Emulsion acrylic and tracing paper on hand tied acrylic vase 20 x 11cm 2021
My mother told me recently that she had wanted to call me Wanda, she had wanted to do a lot of things. I first saw Barbara Loden’s film Wanda late night on BBC 2 on a small Sony Trinitron in my council flat high above the London skyline. I had just agreed to let my teenage son go and live with his father after years battling for the critical importance of mothering. Seeing Wanda alone and isolated in the tower, the film left it’s texture and it’s aura with me, her blank cancelled out my blank leaving a beautiful after image of 16mm and at last the ambivalence of motherhood was there for me to see thanks to Barbara Loden. (1)
Years later the film has a deserved recognition and DVD release courtesy of the passion of Isabelle Huppert and I revisit Wanda. This time round I didn’t know what to make of it, it seemed mysterious, maybe this was because I was seeing it as a filmmaker with years of experience. When I first saw it I was full of promise..
WANDA DVD MK2
In her interview on the DVD, Huppert, who is known for her radical portrayals of women, speaks in French and there is no translation available on the disc, making it seem as if the French have taken ownership. The quotations framing this beautiful object in graphic white black and red are by two French women, Isabelle Huppert (my own translation)

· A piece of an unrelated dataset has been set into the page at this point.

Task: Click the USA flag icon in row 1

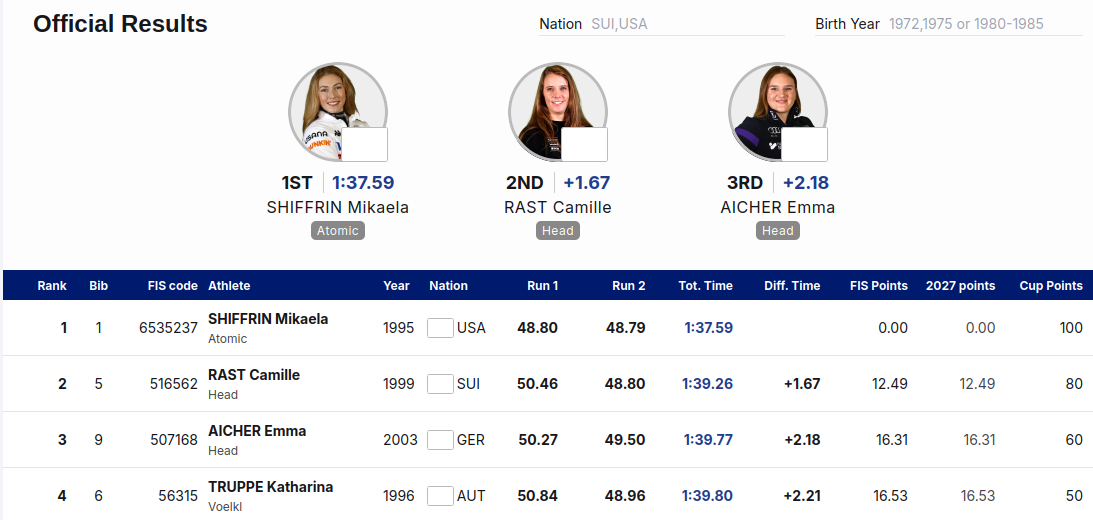Action: coord(440,328)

‘Wanda is a masterpiece, if she disturbs, throws us, it’s because she’s an angel who tells us her solitary journey in the land of men, it’s her turn to take over, her night enlightens us.’
and Marguerite Duras
‘I think there is a miracle in Wanda, normally there is a distance between the representation and the text, between the subject and the action, here this distance is completely cancelled, there is an immediate and definitive coincidence between Loden and Wanda.’
CINEMA AS HEIST

Mr HIggins smoking his cigar a conman a tragicomic figure
Isabelle Huppert describes Wanda as a film about Loden’s relationship to cinema, cinema itself and her relationship to herself.
I identified with Barbara Loden as an outsider, as a filmmaker struggling against rejection in the malestream and as a single parent. And the more I looked into her life the more affinities I found. (2)
1.Movies have the capacity to access lost affect and alienated selves.
Ref Madelaine Sprengnether Crying at the Movies
2. Loden says she escaped her hillbilly roots because she had different equipment, she ran away to become famous, I too ran away to be a star but found myself studying Brecht.
Loden studied Stanislavski and was a chorus girl.
3. How the film was received by feminists? There was alarm at the passivity of the lead,
Wanda was an unapologetic victim. She created a new image.
With her contempt for institutions, she knows she is the truth.
We’re not in the dimension of a show or spectacle but of humanity and the repressed and the deceptive simplicity reveals it’s complexity through the image and the jump cuts. The script has a hard boiled feel to it, there is an absence of sentimentality, an absence of affect.